Mike,
I agree with your opinion, but when I tried your script, it gave me the
following msg:
** Script Error: Out of range or past end.
** Where: to-date first parse a none
Any idea? OR is that the problem of my foo1.txt?
Thanks a lot.
Tiana
____________________Reply Separator____________________
Subject: [REBOL] problem with sort a file Re:(3)
Author: <[EMAIL PROTECTED]>
Date: 2/10/00 3:20 PM
"Sectional sorting" goes over my head. Your file is being sorted according
to the ascii values. I.e. you haven't told it to sort according to a DATE.
Try this:
file-blk: read/lines %foo1.txt
sort/compare file-blk func[a b][(to-date first parse a none) > (to-date
first parse b none)]
write/lines %foo2.txt file-blk
Explanation:
> When you read in a file with read/lines, the result is a block of the
lines (strings) of the file.
> Sort modifies the contents of the block given to it.

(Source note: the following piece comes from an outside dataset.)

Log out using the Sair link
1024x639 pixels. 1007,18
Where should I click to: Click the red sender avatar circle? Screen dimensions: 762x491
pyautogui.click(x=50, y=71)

> PARSE <block> NONE breaks apart the fields of the string into a series
(according to whitespace)
> FIRST takes the first field - in this case a string!
> TO-DATE converts the string to the internal date format, which will be
compared as expected
> I found that parenthesis are required here
- Michael Jelinek
-----Original Message-----
From: [EMAIL PROTECTED]
[mailto:[EMAIL PROTECTED]]
Sent: Thursday, February 10, 2000 2:45 PM
To: [EMAIL PROTECTED]
Subject: [REBOL] problem with sort a file Re:(2)
Hi, Mike
Thanks for your reply.
I use /skip because I thought it is for sectional sorting. in my file, each
record has 4 sections(e.g, 1-Feb-2000 bla bla bla). I just tried without
skip,
it gave me the same result though. I guess this is might because of I read
it
from a file?
I use the following script and sample file,
file: read/lines %foo1.txt
blk: make block! 100
blk: to-block file
file2: sort blk
write/lines %foo2.txt file2
which foo1.txt is:
2-Feb-2000 1 2
1-Feb-2000 2 1
6-Feb-2000 3 5
24-Feb-2000 4 6
the result foo2.txt is:
1-Feb-2000 2 1
2-Feb-2000 1 2
24-Feb-2000 4 6
6-Feb-2000 3 5
It can't tell 24-Feb-2000 is larger than 6-Feb-2000. Why is it?